Clcn7, encoding the chloride/proton-exchanger ClC-7, is crucial for multiple physiological processes. It functions in the biosynthesis of PI(3,5)P2 by its regulation related to the phosphatase FIG4 and the scaffold protein VAC14 [1]. In osteoclasts, it enables efficient proton transport into the resorption lacuna by providing a negative counter-ion [2]. In most cell types other than osteoclasts, ClC-7 is located in late endosomes and lysosomes, participating in intravesicular ion homeostasis [2].
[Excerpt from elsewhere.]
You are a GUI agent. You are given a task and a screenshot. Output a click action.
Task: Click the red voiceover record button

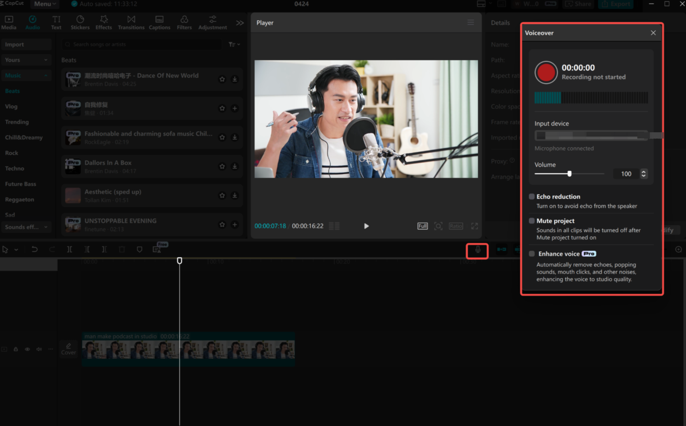click(546, 72)

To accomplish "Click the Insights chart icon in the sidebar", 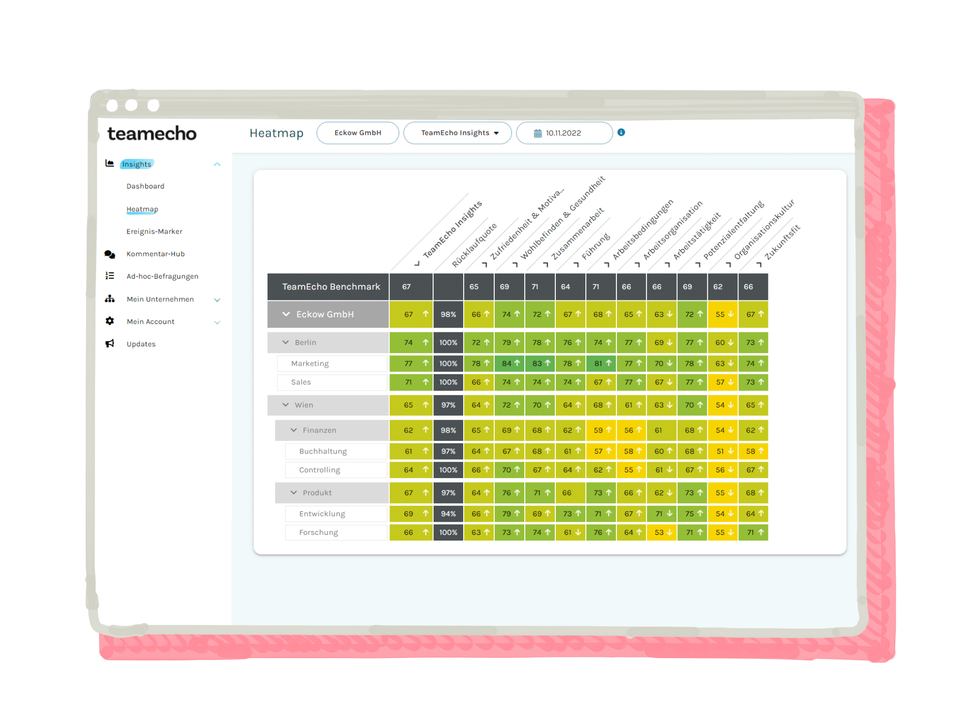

In Fig4 null cell cultures, knockout of Clcn7 corrected lysosomal swelling and partially corrected lysosomal hyperacidification. In the Fig4 null mouse, reduction of ClC-7 by expressing the dominant-negative CLCN7 variant p.Gly215Arg improved growth, neurological function, and increased lifespan by 20% [1]. Also, in Clcn7 knockout mice, an osteopetrosis phenotype was observed, suggesting ClC-7's role in bone resorption as it might be responsible for transporting the negative charge required for efficient proton transport in osteoclasts [2].

In conclusion, Clcn7 is essential for lysosomal function and bone resorption. The gene knockout mouse models have revealed its significant roles in lysosome-related disorders such as those associated with FIG4 and VAC14 deficiencies, and in osteopetrosis. Understanding Clcn7's function provides potential new targets for treating related diseases that lack specific therapies [1,2].